**Exercise objective**. What is wanted is the line holding "Open the Facture document button" and every later line through the end of the entries, set down exactly.

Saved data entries
● ● ● ● ●

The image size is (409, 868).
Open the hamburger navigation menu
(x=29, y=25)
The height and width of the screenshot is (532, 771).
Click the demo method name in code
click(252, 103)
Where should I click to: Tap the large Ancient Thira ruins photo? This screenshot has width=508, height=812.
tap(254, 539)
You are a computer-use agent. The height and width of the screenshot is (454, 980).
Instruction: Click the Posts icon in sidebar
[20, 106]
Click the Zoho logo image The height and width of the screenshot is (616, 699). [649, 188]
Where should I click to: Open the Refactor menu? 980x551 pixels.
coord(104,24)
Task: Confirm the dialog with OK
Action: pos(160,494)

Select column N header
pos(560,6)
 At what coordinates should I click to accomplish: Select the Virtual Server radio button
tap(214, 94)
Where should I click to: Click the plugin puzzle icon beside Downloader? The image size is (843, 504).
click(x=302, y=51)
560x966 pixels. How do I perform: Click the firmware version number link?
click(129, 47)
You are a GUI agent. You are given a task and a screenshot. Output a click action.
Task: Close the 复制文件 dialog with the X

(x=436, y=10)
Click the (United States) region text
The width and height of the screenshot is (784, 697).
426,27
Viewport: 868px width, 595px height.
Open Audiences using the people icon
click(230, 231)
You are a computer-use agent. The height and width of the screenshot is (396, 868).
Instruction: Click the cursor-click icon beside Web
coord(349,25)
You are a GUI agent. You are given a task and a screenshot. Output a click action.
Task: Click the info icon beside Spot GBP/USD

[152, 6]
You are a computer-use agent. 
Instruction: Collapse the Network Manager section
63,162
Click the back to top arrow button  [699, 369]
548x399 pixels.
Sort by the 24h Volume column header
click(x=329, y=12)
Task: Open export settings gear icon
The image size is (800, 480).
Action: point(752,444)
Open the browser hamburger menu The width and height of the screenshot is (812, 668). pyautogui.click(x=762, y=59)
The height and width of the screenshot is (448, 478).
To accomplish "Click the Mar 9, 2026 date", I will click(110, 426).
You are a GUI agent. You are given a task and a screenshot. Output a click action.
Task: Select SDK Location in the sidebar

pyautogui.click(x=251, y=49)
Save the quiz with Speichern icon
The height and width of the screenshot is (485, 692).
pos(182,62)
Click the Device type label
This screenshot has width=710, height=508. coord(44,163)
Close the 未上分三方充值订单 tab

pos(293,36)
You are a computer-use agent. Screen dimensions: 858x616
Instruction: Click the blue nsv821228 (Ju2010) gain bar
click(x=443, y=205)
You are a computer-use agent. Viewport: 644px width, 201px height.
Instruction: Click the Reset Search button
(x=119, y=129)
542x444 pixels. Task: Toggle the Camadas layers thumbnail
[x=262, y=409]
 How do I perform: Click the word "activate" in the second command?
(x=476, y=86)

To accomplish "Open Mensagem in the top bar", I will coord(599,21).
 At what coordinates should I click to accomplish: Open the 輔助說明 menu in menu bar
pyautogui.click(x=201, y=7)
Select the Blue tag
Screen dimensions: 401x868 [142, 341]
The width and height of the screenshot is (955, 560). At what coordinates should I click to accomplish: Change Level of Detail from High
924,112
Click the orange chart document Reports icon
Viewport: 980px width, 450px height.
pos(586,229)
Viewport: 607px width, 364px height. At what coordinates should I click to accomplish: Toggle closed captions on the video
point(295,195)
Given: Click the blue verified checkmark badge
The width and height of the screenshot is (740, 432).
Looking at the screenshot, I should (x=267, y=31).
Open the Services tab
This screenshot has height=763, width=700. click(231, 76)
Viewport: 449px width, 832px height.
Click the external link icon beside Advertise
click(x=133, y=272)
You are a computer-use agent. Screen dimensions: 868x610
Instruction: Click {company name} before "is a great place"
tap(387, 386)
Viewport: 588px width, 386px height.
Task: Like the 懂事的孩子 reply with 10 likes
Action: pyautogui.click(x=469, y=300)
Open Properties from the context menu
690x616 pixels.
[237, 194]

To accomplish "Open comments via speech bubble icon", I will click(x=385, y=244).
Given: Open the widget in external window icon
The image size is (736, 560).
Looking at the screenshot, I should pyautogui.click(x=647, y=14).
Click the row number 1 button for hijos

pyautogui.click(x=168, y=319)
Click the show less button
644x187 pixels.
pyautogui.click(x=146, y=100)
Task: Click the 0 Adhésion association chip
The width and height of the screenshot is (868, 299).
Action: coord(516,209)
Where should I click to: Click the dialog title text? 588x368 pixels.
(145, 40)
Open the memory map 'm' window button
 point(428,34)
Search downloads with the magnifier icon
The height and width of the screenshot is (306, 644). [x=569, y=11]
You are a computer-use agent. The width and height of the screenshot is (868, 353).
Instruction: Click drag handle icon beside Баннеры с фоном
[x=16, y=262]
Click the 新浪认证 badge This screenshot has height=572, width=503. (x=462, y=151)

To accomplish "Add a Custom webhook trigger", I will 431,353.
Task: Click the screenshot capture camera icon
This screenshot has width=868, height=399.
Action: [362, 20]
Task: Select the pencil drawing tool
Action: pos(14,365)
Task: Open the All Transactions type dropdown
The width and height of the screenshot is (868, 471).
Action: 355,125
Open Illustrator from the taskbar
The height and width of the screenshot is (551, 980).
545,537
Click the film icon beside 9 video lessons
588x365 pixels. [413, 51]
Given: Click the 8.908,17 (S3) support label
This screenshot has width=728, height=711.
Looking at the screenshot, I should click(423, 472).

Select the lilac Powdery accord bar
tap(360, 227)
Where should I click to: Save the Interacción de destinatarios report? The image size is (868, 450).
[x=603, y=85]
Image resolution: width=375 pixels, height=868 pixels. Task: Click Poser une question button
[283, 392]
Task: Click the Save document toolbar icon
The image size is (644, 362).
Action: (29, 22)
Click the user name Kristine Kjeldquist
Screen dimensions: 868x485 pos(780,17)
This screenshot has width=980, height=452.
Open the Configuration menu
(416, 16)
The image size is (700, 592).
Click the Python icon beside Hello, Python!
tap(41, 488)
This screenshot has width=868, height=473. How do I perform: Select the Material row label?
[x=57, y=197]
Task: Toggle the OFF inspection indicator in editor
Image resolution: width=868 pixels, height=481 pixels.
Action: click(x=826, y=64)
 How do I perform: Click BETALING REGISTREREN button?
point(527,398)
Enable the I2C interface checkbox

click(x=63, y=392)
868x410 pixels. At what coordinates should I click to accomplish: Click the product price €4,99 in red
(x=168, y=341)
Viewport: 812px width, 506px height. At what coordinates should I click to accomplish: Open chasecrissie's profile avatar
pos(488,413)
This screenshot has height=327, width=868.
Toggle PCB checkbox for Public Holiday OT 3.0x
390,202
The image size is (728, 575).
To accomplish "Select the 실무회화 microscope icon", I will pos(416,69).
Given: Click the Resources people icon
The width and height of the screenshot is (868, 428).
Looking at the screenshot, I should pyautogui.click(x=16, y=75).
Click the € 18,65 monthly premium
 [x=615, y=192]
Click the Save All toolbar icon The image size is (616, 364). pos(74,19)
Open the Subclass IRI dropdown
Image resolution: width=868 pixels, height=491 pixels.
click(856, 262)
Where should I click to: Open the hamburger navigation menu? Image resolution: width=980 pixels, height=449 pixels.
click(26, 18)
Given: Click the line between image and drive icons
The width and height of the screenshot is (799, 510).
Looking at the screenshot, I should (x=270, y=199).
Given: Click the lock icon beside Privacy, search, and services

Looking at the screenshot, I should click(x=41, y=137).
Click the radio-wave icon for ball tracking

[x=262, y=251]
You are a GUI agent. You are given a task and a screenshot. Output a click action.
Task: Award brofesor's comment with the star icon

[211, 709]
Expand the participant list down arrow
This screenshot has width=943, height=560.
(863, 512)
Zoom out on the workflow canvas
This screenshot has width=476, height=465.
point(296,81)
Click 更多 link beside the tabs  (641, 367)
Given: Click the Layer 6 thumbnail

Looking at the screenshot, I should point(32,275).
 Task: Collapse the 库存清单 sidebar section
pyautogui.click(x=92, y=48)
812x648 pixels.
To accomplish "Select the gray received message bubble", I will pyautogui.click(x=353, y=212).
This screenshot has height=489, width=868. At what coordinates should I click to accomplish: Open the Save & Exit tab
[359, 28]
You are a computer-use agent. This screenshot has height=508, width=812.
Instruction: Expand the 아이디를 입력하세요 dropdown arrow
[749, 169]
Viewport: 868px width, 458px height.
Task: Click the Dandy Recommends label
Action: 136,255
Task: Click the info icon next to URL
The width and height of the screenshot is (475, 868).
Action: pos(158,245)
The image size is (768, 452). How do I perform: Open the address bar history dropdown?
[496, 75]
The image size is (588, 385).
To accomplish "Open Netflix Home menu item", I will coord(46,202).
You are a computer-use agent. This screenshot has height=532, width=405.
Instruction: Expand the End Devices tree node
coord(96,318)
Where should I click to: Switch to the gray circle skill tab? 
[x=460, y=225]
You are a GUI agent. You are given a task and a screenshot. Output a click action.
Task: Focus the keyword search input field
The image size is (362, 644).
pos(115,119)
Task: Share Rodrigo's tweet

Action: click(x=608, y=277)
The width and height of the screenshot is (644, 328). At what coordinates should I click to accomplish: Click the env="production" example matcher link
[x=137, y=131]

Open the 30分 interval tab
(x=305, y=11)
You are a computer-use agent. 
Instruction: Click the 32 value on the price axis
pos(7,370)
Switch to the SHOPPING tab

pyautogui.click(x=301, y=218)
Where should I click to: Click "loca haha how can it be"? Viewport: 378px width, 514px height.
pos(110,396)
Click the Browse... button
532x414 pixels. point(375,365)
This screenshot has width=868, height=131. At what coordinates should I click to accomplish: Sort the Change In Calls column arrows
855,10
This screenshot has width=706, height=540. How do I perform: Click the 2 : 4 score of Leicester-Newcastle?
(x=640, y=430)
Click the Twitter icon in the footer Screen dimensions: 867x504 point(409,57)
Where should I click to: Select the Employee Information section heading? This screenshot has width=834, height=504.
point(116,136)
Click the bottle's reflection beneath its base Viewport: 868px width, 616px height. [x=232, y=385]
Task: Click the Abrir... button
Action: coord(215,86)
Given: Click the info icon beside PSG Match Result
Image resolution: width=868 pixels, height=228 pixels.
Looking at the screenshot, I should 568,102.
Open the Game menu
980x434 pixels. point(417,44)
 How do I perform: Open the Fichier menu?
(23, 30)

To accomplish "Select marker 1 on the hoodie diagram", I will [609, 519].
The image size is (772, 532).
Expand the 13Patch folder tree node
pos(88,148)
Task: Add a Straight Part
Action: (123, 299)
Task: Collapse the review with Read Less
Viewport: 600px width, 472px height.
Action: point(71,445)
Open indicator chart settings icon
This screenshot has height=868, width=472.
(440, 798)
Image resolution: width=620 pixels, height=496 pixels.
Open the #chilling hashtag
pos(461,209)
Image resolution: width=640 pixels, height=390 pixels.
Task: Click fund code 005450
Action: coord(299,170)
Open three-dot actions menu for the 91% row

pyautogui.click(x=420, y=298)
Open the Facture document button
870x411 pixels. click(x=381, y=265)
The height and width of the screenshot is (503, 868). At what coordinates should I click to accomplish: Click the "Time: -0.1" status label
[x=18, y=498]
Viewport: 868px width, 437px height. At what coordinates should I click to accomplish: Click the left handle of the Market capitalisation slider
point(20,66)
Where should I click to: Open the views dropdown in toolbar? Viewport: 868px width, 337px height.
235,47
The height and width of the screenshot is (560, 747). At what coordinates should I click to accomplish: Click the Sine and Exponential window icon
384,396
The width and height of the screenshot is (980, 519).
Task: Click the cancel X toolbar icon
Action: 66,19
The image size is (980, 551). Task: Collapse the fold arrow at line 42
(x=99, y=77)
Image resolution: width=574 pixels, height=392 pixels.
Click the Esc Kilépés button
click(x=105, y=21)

● ● ● ● ●

**Answer to the exercise**.
Open the Facture document button
870x411 pixels. click(x=381, y=265)
The height and width of the screenshot is (503, 868). At what coordinates should I click to accomplish: Click the "Time: -0.1" status label
[x=18, y=498]
Viewport: 868px width, 437px height. At what coordinates should I click to accomplish: Click the left handle of the Market capitalisation slider
point(20,66)
Where should I click to: Open the views dropdown in toolbar? Viewport: 868px width, 337px height.
235,47
The height and width of the screenshot is (560, 747). At what coordinates should I click to accomplish: Click the Sine and Exponential window icon
384,396
The width and height of the screenshot is (980, 519).
Task: Click the cancel X toolbar icon
Action: 66,19
The image size is (980, 551). Task: Collapse the fold arrow at line 42
(x=99, y=77)
Image resolution: width=574 pixels, height=392 pixels.
Click the Esc Kilépés button
click(x=105, y=21)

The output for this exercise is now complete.